When you collide and no one sees you exploding.

This has been a very trying week for me: Feeling anxiety, unappreciated, used, abused, and pity. So, what do I do? I promised that I would not go back to cutting, but is there another option to rise above the rut?

  1. Singing: I used to love to sing. I would pretend I was on stage and scream at the top of my lungs. It was an adrenaline rush. But singing did not always work, especially when my mother would tell me to turn the music down or to stop. (She never really paid attention to what was happening to me. I wonder: Does she know what I go through daily – most importantly – does she know the things I do not tell her?) When I stopped singing, I suffered bulimia nervosa.
  2. Bulimia Nervosa: The first time I went without eating, I read. A lot. I also drank lots of water to hide that I was not eating. When I was forced to, I would binge eat – everything. Then, surly enough I would be left alone, and I would vomit and take laxatives. (I would say I took laxatives 3 times per week.) No one noticed. My hair continued to grow-surprisingly-but my blood levels went down & I was always cold. Ironic. Not in the least. This was also the time in my life when I lied compulsively and started pretending I was an actress. No, I was not delusional. I just wanted companions.
  3. Cutting: I will always take laxatives and engulf on water binges, but I promised I would not cut again. The last time I cut myself, I wanted to die. I slit from my wrist to the middle of my forearm. Then, when I found myself alive, I purposely showed my scars. Why? I wanted to show the world. I wanted to be consoled and asked why (without fear of being yelled or cursed). I loved the way the blade sliced my fat. How it burst open to the white meat. It made me feel good.
  4. Trichotillomania: In high school I used to pull the hair out of my scalp. At first it started in gym class, but as my anxiety worsened, I just pulled from everywhere. Presently, I do not pull the hair from my scalp, but from other areas of my body. The pain of yanking hair out and the feeling of hair being released makes me forget my problems. I do this before falling asleep or when I am on the computer (like now).
  5. The Big Chop: Cutting off my hair was a choice I made, and I had been dwelling on it for years. I did it because I thought it would be like a new start for my life. It wasn’t.

In addition, I suffer from major migraines.

So, why did I write all of this? I wrote this because it helps. Even if no one reads this blog, writing it is therapy to me. I do not know what is going to happen when I close this page, when preparing to sleep or tomorrow. All I know is that I want my heart to be brave. I want to not be taken for granted. I want attention from my parents, especially my mother – who is more interested in her friends and thinks I am a well-adjusted adult.

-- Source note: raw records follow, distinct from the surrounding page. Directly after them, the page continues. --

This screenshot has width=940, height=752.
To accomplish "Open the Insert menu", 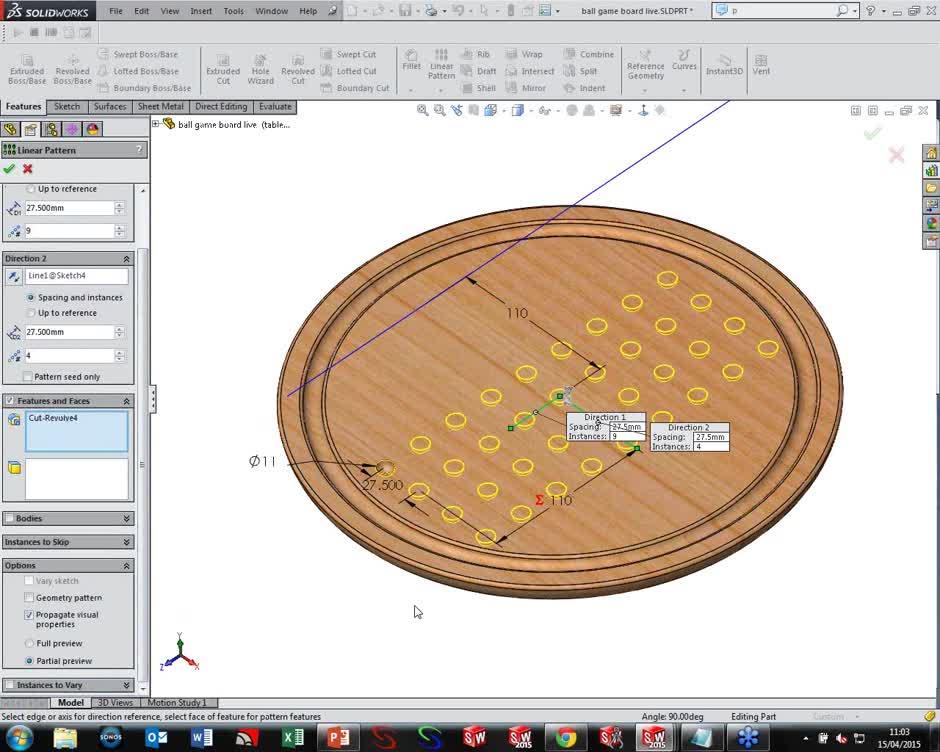I will point(201,11).
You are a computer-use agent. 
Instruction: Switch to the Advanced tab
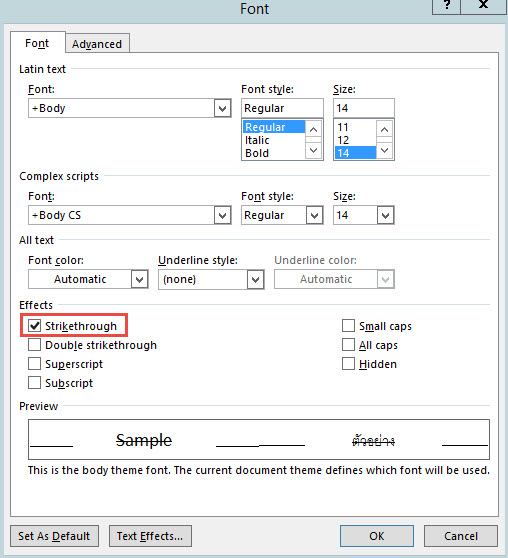point(97,44)
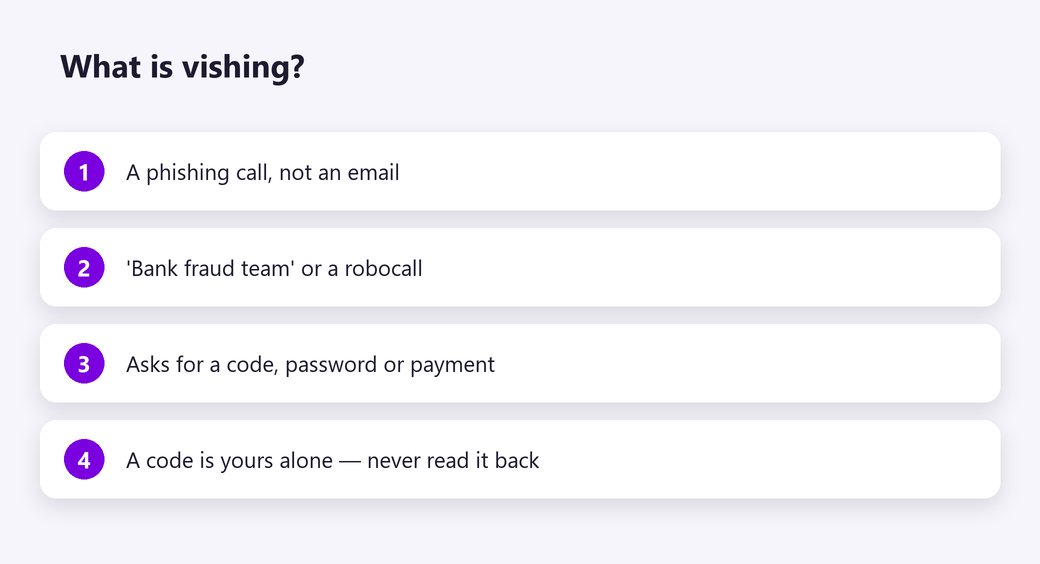Click the purple number 1 badge

click(x=84, y=171)
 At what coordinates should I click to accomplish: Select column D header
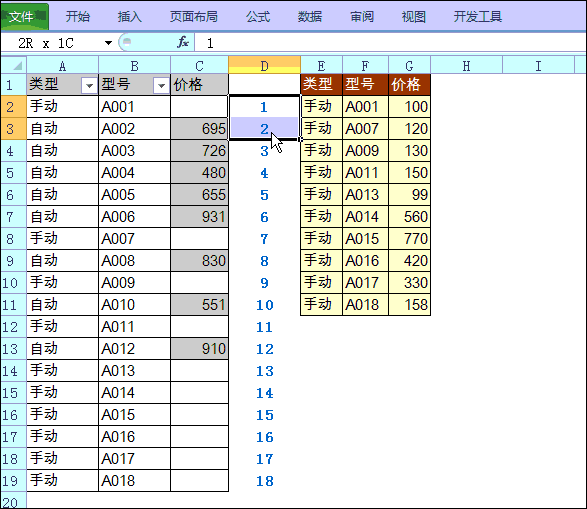tap(264, 65)
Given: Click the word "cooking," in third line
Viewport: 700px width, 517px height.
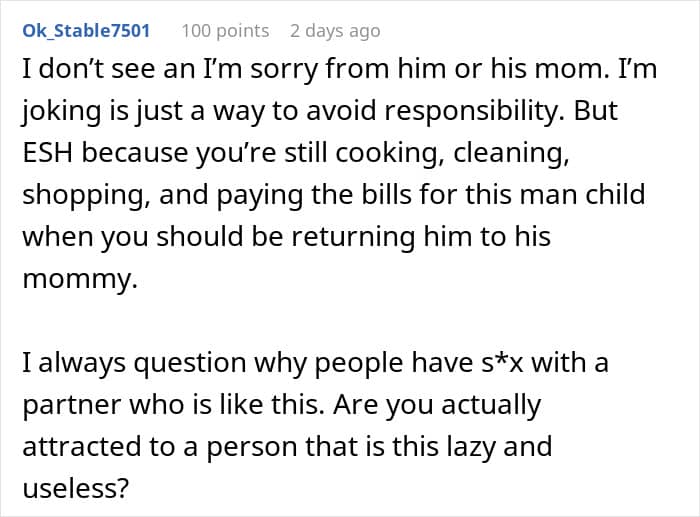Looking at the screenshot, I should point(387,154).
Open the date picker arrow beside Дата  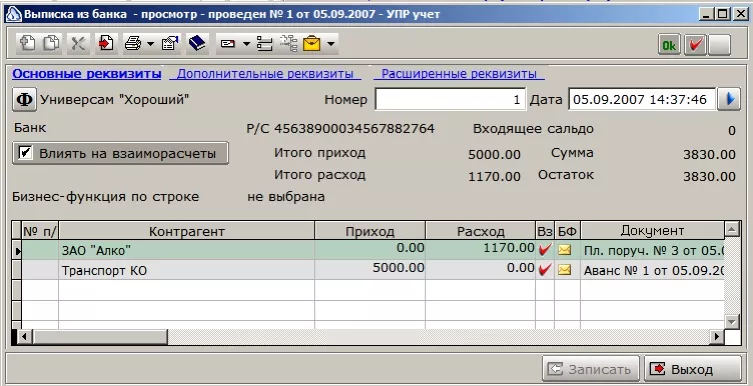tap(729, 99)
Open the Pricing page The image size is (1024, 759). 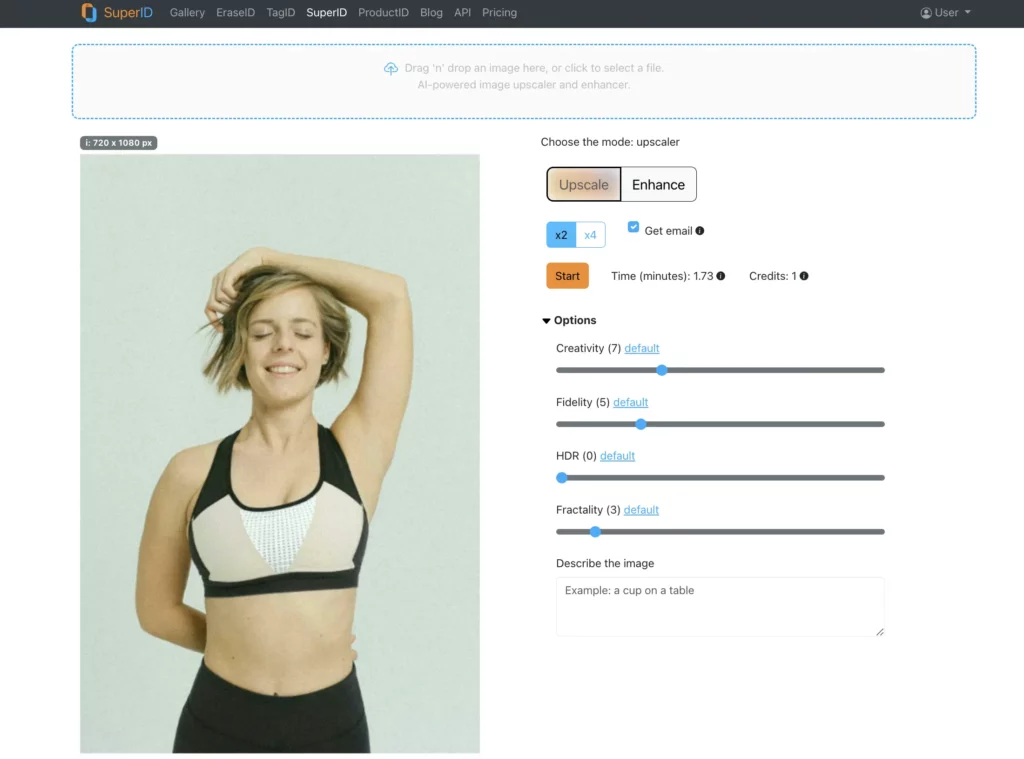pyautogui.click(x=499, y=13)
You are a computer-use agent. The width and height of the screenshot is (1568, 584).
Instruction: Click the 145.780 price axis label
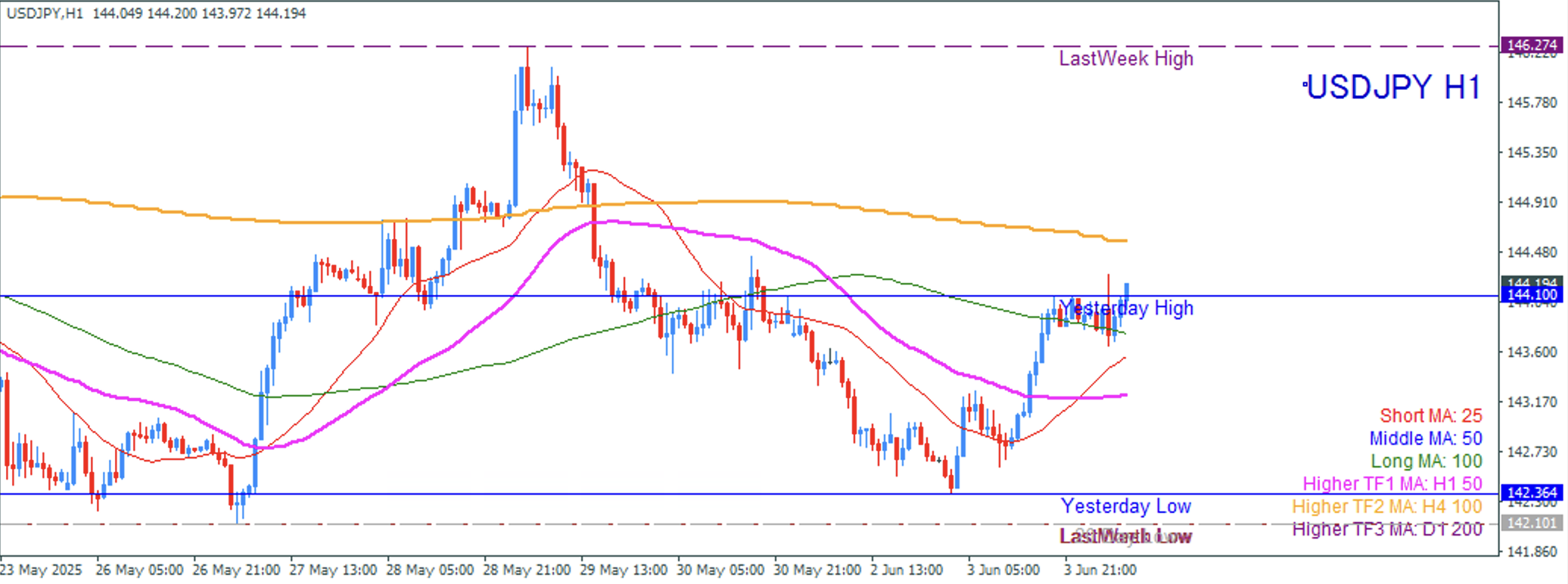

To be completely honest, I am unhappy. I am so fucking miserable and unhappy. I feel like my life should be so much better than it is. I don’t get to do anything that young people do/have done. All I do is work (more than I can handle) and provide for a person who is completely capable of taking care of herself, but because she was screwed over by her soon-to-be-ex-husband, I have to be her provider. When does this end? When can I have my own life? Maybe that is the reason I fell for the guy-the-should-not-be-named. Maybe that is why I take pills to subdue stress and anxiety. Maybe that is why my weight constantly rises and falls. I am just lost in the world moving too fast, and I can’t catch up.

<insert crying audio here>

I mean my life could be so much worse, but I can’t help but to think that I went wrong somewhere. Like I messed everything up.

<insert crying audio> 

Sometimes I think that I should have died when I was younger. That way I wouldn’t be a bother. I wouldn’t be complaining. I wouldn’t need the emotional support I am looking for. I just wouldn’t exist. But I’ve become so good at  hiding my pain. I just smile and act silly, and people think I’m okay. WELL, ITS NOT! It is a mechanism for “I NEED HELP!”

<insert crying audio>

I just wish someone would come into my life and be that perfect person that is positive and has faith in God, that God sends to me to help me be a better person. But I know that is asking a lot.

On another note, my phone is ringing. Who is it? Students. Students sending me essays I asked for the beginning of the week. No one calls me. I shouldn’t even have a phone. In the end, who would care? Not. a. soul.

So what do I do now? I am done crying. I am numb.